In the wake of last year's catastrophic failure in AIDS vaccine research (in which vaccine recipients actually had a slightly increased incidence of contracting the disease) it's eminently reasonable to consider other approaches to the problem. Considering the gazillions of dollars we've invested into AIDS vaccine research with no benefit, why not try redirecting our money away from the failing scientists and simply pay people not to get AIDS?
Thousands of people in Africa will be paid to avoid unsafe sex, under a groundbreaking World Bank-backed experiment aimed at halting the spread of Aids.The $1.8m trial – to be launched this year – will counsel 3,000 men and women aged 15-30 in southern rural Tanzania over three years, paying them on condition that periodic laboratory test results prove they have not contracted sexually transmitted infections.
The proposed payments of $45 equate to a quarter of annual income for some participants.

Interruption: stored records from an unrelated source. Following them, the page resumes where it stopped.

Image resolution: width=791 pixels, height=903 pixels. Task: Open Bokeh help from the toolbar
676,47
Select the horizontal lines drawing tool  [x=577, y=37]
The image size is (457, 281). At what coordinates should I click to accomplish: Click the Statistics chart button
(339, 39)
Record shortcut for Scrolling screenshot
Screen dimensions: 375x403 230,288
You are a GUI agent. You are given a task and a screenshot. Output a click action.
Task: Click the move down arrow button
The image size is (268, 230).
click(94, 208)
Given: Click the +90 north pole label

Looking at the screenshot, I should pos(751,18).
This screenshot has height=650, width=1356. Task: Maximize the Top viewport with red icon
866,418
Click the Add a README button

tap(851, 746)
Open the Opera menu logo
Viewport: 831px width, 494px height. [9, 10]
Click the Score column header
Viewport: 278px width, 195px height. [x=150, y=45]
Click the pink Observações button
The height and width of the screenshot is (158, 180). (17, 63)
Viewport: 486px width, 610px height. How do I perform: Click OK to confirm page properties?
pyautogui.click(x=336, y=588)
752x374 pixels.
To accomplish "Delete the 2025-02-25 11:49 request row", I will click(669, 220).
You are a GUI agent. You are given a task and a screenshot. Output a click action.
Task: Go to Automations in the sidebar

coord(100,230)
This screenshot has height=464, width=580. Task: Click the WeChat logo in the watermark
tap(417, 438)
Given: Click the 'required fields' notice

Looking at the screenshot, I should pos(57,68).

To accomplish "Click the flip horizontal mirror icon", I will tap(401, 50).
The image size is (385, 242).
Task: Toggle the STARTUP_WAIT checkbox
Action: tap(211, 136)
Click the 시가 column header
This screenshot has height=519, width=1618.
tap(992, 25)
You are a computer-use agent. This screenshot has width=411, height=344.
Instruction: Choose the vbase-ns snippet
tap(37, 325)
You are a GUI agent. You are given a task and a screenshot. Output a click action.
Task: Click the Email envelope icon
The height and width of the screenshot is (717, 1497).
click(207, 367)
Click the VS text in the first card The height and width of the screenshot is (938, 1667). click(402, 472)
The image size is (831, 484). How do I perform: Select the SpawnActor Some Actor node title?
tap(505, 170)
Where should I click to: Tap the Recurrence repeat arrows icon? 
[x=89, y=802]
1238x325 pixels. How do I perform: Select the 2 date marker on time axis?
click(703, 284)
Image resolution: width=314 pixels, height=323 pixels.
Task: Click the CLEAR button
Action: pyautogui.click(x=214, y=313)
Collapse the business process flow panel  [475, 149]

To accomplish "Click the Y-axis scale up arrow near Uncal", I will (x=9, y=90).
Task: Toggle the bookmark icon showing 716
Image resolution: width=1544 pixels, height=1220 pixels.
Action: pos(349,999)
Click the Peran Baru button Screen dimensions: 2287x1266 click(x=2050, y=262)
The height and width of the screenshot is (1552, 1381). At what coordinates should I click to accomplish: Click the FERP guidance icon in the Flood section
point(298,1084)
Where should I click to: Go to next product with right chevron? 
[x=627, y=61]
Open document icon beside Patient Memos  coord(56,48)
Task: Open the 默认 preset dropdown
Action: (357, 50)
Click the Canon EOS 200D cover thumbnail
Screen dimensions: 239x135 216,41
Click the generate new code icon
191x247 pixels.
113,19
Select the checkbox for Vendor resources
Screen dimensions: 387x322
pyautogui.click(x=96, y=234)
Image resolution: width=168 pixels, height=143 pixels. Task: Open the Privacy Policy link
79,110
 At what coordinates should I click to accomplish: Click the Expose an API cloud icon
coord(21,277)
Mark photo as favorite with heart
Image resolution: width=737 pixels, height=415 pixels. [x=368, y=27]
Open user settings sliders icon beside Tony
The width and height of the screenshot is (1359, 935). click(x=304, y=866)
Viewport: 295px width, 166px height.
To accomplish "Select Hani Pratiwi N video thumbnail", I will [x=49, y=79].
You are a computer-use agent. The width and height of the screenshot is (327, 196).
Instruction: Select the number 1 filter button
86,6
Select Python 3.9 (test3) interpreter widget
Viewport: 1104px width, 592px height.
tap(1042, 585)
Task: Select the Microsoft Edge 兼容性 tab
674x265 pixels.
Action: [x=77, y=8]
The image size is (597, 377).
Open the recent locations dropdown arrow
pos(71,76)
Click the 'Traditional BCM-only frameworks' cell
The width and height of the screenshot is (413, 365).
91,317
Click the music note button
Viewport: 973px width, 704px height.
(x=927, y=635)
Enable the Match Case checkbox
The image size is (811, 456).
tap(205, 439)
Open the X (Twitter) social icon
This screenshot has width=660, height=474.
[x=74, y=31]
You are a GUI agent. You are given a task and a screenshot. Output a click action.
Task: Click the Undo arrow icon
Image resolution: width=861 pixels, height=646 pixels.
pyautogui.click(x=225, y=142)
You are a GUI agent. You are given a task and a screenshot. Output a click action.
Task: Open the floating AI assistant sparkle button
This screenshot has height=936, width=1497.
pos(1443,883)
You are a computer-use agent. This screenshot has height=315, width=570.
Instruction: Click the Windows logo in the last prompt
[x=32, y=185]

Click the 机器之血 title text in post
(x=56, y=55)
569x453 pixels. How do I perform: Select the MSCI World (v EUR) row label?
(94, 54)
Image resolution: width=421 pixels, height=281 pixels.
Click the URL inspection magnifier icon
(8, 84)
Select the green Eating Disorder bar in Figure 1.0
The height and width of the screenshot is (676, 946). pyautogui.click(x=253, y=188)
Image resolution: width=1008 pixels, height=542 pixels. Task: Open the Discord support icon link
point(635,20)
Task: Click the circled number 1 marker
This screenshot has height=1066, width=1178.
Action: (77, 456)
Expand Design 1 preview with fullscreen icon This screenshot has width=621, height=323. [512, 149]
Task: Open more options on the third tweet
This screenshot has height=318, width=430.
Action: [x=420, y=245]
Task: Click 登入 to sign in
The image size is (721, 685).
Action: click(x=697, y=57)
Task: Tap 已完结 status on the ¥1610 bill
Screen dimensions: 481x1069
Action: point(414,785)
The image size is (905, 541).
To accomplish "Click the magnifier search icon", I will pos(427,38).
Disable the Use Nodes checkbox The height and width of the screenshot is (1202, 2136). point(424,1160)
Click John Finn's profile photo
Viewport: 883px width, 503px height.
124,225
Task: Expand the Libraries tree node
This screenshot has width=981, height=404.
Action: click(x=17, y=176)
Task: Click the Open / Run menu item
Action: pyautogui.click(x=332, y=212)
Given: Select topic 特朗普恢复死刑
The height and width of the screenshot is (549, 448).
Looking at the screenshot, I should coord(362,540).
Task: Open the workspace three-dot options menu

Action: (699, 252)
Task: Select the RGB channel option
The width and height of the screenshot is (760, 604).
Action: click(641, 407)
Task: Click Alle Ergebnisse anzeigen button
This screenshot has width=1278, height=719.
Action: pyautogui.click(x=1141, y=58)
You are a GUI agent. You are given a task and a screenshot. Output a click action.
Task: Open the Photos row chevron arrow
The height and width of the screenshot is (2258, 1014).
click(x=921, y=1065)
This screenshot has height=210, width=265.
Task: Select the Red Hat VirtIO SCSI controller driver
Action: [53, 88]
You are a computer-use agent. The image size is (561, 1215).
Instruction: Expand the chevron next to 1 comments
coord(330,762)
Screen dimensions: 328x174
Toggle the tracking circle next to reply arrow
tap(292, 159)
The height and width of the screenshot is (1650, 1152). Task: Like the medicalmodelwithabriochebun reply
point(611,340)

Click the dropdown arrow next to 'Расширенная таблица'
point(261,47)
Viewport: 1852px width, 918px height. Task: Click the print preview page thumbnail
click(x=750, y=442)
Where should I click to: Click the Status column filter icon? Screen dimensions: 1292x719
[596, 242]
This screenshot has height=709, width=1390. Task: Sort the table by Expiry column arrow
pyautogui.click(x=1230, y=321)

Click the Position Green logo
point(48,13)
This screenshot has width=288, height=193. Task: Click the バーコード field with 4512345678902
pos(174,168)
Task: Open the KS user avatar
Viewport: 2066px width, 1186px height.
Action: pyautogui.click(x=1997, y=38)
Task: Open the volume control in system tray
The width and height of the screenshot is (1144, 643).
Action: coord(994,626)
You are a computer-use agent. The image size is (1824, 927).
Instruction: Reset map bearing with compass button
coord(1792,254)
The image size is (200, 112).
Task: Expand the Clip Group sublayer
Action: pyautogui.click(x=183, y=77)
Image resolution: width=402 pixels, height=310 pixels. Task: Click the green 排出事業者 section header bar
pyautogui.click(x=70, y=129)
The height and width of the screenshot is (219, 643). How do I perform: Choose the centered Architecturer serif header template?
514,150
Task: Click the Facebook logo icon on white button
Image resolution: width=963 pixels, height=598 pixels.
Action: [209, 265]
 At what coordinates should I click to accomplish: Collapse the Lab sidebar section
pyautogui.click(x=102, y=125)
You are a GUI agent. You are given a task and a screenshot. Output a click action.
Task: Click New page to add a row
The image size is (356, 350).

The programme, jointly funded by the World Bank, the William and Flora Hewlett Foundation, the Population Reference Bureau and the Spanish Impact Evaluation Fund, marks an important step in the fight to tackle Aids, which claims 2m lives a year.
In spite of billions of dollars spent annually on treatment and prevention worldwide, there were about 2.5m new HIV infections in 2007, predominantly in Africa.
Carol Medlin from the University of California, San Francisco, one of the researchers, said: “We hope this ‘reverse prostitution’ will make people think hard about the long-term consequences of their short-term behaviour.”
Sounds worth a shot. It would be surprising to me if a few dollars would provide much additional incentive to avoid a fatal disease, but then it's surprising to me that anyone contracts AIDS from sex or drug use anymore. If these payments reduce the infection rate by even 1% then they'll be more effective than all the research into AIDS vaccines thus far.